A block of data
┄┄┄┄┄┄

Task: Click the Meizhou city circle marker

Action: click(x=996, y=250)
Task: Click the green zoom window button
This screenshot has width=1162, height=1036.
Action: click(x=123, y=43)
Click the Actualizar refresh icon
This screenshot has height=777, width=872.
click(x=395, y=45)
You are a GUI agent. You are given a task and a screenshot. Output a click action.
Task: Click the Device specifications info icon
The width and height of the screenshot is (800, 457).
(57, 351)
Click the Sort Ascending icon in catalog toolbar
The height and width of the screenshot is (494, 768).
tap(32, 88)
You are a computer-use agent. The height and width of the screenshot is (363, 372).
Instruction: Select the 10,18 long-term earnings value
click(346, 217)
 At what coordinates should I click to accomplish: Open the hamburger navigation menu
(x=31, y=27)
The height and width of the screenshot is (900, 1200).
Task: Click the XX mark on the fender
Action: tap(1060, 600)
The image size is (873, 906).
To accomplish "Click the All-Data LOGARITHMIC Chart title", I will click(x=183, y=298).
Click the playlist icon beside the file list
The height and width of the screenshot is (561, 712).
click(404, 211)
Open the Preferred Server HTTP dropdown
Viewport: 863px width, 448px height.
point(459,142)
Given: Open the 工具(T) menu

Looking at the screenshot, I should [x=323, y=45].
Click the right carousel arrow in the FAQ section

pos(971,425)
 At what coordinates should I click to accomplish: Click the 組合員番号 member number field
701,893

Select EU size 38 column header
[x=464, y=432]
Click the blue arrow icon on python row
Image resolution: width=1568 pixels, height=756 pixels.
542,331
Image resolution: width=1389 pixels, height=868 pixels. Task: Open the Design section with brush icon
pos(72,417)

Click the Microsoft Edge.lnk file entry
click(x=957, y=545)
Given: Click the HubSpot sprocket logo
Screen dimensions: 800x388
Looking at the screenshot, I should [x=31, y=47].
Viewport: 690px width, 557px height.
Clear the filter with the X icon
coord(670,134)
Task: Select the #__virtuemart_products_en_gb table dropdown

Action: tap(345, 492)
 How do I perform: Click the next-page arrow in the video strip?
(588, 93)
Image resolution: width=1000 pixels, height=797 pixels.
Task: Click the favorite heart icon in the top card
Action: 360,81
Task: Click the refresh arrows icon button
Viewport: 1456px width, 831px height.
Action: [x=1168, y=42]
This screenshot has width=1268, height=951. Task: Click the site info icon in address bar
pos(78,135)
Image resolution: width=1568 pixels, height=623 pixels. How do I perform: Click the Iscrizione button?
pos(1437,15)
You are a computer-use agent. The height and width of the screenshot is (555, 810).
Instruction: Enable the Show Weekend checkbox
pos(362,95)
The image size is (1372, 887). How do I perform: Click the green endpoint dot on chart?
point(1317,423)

┄┄┄┄┄┄

**Task to carry out**.
Please reproduce the listing above word for word, starting at the line that contains "Click the right" and ending after the line that contains "Action: tap(345, 492)".

**Reply to the task**.
Click the right carousel arrow in the FAQ section

pos(971,425)
 At what coordinates should I click to accomplish: Click the 組合員番号 member number field
701,893

Select EU size 38 column header
[x=464, y=432]
Click the blue arrow icon on python row
Image resolution: width=1568 pixels, height=756 pixels.
542,331
Image resolution: width=1389 pixels, height=868 pixels. Task: Open the Design section with brush icon
pos(72,417)

Click the Microsoft Edge.lnk file entry
click(x=957, y=545)
Given: Click the HubSpot sprocket logo
Screen dimensions: 800x388
Looking at the screenshot, I should [x=31, y=47].
Viewport: 690px width, 557px height.
Clear the filter with the X icon
coord(670,134)
Task: Select the #__virtuemart_products_en_gb table dropdown

Action: tap(345, 492)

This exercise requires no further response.